My Feminist Problems with “Call Me By Your Name” (Newsletter No. 7)
That the film tries to have it both/all the ways,
The female characters are treated as pawns. For gratuitous beauty, sex, and compassion for the mens’ “journeys.” Three of the main male characters are queer. And yet they see women in as myopically a self-serving light as patriarchal straight males do. As emotional mothers, nurses, maids. A never-questioning and empathetic puppy dog.
Meanwhile, nudity and/or sex scenes between the two male protagonists are not shown. Who are we satisfying? A self-congratulatory straight audience? Also…they don’t HAVE to be gay actors…but the fact that they slide perfectly into mainstream ideals of masculinity…
Nearly hard-to-believe unbelievably understanding parents, socially-progressive I suppose, yet ignorance towards the possible power imbalance of a relationship between a 17 and a 24 year old? And yet, even in this dreamland utopia of understanding, the movie wants the pathos of a tragedy as well, so the plot point of an inevitable impossibility of a forever life is shoved in there to make a watcher feel like they love a painfully sophisticated film.
After all is said and done, this is an Ancient Greek classic.

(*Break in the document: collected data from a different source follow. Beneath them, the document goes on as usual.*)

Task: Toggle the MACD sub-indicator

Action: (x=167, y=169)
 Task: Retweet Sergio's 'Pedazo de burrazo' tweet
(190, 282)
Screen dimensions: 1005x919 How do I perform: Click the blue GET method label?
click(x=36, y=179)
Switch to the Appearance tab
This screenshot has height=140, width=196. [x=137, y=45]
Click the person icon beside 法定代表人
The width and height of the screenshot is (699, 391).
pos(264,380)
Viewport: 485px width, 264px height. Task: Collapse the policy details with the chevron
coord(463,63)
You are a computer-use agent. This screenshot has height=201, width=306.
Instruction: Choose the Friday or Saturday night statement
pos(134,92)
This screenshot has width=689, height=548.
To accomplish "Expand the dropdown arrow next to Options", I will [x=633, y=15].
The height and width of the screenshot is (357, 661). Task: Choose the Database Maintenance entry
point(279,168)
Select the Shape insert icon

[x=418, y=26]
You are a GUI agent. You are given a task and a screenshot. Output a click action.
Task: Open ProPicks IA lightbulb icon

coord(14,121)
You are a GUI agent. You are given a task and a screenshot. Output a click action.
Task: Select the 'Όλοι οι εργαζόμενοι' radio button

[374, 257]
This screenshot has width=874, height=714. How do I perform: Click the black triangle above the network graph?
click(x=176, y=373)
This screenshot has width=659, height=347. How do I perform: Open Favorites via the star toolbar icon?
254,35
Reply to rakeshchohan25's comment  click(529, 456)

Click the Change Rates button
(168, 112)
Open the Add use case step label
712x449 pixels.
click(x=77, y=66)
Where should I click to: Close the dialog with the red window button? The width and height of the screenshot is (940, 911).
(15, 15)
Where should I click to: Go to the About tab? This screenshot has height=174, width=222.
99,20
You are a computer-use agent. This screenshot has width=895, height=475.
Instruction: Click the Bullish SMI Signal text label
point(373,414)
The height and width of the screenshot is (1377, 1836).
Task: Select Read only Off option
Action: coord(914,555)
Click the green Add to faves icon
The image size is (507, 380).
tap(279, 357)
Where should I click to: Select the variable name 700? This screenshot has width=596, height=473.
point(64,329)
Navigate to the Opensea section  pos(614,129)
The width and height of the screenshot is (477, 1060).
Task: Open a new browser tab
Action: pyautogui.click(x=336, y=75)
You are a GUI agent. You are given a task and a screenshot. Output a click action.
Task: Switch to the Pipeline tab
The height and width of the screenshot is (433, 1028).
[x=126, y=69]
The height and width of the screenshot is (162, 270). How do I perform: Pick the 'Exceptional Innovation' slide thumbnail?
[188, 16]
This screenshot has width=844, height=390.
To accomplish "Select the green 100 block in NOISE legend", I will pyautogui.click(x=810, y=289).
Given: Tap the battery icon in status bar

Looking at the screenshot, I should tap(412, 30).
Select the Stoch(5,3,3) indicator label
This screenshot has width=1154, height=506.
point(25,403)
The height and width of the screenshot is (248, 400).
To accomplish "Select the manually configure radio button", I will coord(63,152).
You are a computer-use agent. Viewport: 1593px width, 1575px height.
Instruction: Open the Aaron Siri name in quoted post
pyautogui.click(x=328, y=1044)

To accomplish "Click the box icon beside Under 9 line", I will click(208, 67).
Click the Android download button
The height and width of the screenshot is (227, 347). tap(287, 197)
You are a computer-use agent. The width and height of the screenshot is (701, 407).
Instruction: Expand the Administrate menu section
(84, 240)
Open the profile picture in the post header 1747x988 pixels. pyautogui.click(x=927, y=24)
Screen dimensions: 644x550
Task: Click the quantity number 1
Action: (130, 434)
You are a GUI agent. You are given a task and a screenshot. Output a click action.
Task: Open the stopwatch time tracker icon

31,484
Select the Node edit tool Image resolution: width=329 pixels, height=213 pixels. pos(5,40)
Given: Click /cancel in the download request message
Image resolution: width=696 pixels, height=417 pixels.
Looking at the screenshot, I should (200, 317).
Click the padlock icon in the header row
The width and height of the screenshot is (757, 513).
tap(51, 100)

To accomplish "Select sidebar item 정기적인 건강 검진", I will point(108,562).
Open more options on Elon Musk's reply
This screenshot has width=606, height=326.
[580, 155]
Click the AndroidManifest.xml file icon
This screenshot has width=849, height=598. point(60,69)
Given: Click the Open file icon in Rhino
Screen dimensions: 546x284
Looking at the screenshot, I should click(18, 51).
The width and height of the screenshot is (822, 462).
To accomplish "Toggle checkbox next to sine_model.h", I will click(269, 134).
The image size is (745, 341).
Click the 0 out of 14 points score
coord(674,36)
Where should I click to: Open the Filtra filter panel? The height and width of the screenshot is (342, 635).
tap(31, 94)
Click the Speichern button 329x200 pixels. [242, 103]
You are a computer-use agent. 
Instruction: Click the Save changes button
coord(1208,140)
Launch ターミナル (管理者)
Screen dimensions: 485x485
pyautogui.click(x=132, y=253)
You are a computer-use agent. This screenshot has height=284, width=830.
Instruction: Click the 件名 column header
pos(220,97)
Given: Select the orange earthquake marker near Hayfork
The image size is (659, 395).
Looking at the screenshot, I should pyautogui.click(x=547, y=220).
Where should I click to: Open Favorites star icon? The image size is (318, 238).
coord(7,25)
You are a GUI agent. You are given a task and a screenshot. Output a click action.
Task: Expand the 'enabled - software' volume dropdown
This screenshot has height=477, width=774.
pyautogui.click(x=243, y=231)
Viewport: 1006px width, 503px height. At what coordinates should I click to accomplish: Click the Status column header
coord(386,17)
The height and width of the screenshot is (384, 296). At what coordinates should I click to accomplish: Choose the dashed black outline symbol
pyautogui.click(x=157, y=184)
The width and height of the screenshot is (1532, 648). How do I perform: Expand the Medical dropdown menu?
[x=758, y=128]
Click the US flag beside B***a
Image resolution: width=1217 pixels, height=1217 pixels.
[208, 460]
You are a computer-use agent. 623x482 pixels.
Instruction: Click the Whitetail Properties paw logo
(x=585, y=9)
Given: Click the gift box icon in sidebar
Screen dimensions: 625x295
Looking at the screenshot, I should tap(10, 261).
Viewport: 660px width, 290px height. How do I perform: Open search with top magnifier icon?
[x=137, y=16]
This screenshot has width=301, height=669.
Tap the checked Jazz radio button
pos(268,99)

All this fetishizing of maleness in form and intellect, a “passionate” love affair amongst academic pretension. Which isn’t an absolute awful idea on it’s own, but why bother including female characters at all if they’re just a clueless mother, girlfriend, and maid? Why not just cast some robots? The movie is idyllic-ly anachronistic enough.
Turns out, a male gay movie can just as badly fail the Bechdel test as a straight one. Which isn’t so surprising now that I type it aloud.